Character string "all" is shorthand for that vector, character string
"most" for the same vector without "Enhances", character string "strong"
(default) for the first three elements of that vector.
parameters passed along to biocPkgList()
A data.frame (also a tbl_df) of
S3 class "biocDepDF" including columns "Package", "dependency",
and "edgetype".
This function requires network access.
# performs a network call, so must be online.
library(BiocPkgTools)
depdf <- buildPkgDependencyDataFrame()
#> 'getOption("repos")' replaces Bioconductor standard repositories, see
#> 'help("repositories", package = "BiocManager")' for details.

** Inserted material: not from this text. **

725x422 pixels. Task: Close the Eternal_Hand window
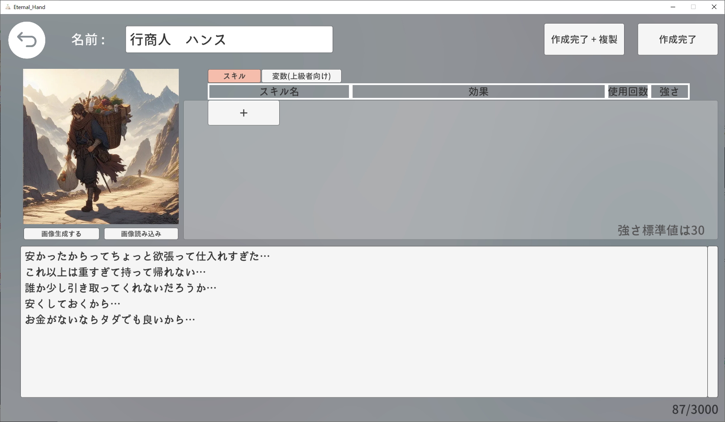[714, 7]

#> Replacement repositories:
#> CRAN: https://cran.rstudio.com
head(depdf)
#> Package dependency edgetype
#> 1 a4 a4Base Depends
#> 2 a4 a4Preproc Depends
#> 3 a4 a4Classif Depends
#> 4 a4 a4Core Depends
#> 5 a4 a4Reporting Depends
#> 6 a4Base a4Preproc Depends
library(dplyr)
# filter to include only "Imports" type
# dependencies
imports_only <- depdf |> filter(edgetype=='Imports')

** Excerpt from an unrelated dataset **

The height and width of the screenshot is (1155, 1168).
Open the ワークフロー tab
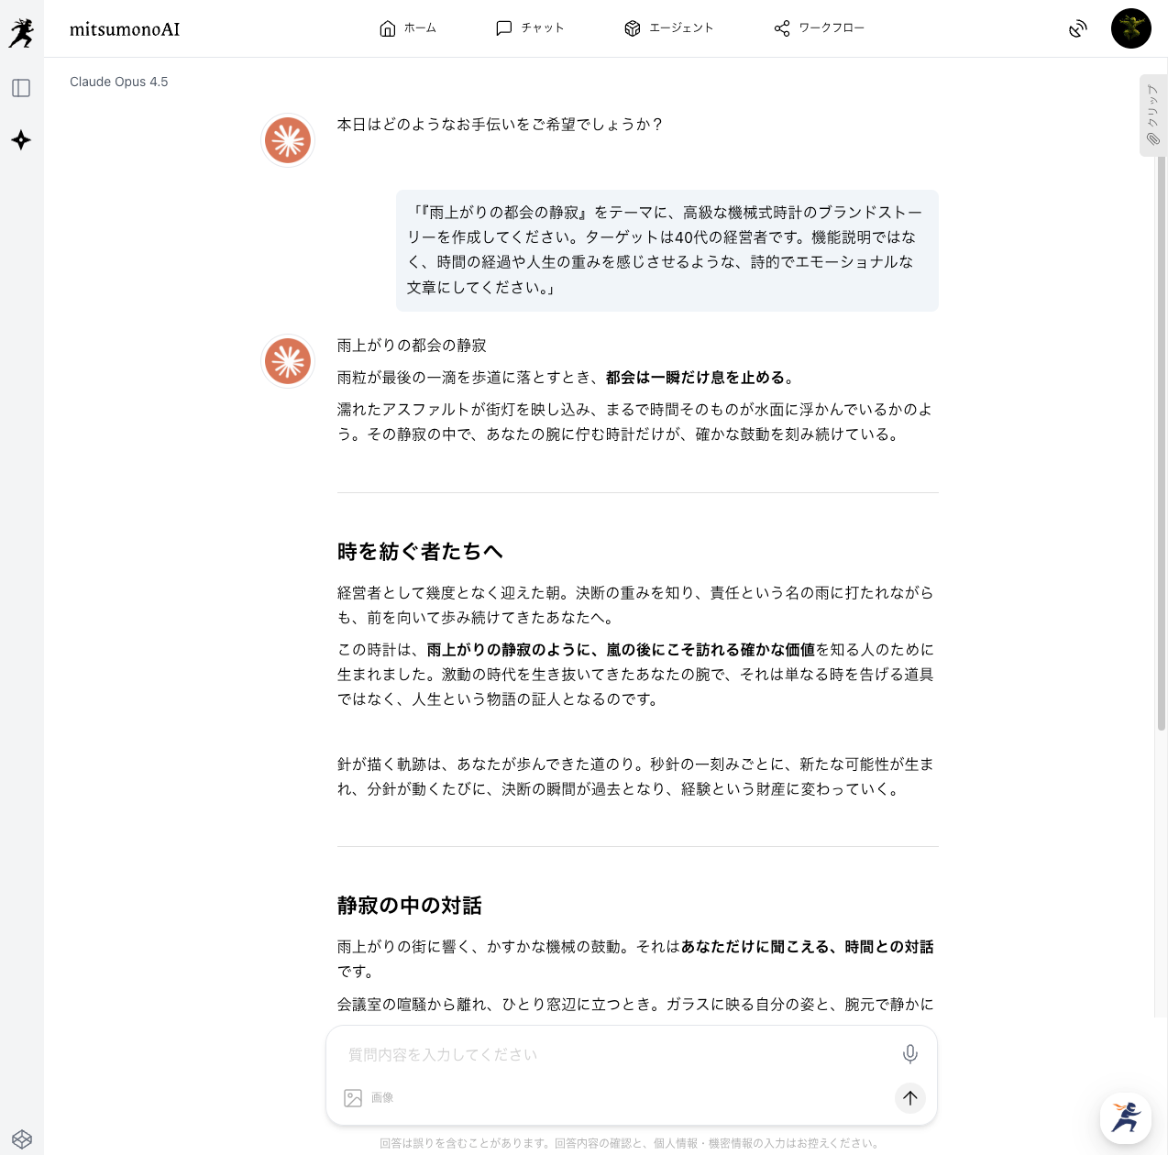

# top ten most imported packages
imports_only |> select(dependency) |>
group_by(dependency) |> tally() |>
arrange(desc(n))
#> # A tibble: 1,877 × 2
#> dependency n
#> <chr> <int>
#> 1 stats 1328
#> 2 methods 1260
#> 3 utils 1083
#> 4 ggplot2 743
#> 5 S4Vectors 672
#> 6 grDevices 596
#> 7 graphics 595
#> 8 dplyr 544
#> 9 SummarizedExperiment 498
#> 10 IRanges 451
#> # ℹ 1,867 more rows
# The Bioconductor packages with the
# largest number of imports
largest_importers <- imports_only |>
select(Package) |>
group_by(Package) |> tally() |>
arrange(desc(n))
# not sure what these packages do. Join
# to their descriptions
biocPkgList() |> select(Package, Description) |>
left_join(largest_importers) |> arrange(desc(n)) |>
head()
#> 'getOption("repos")' replaces Bioconductor standard repositories, see
#> 'help("repositories", package = "BiocManager")' for details.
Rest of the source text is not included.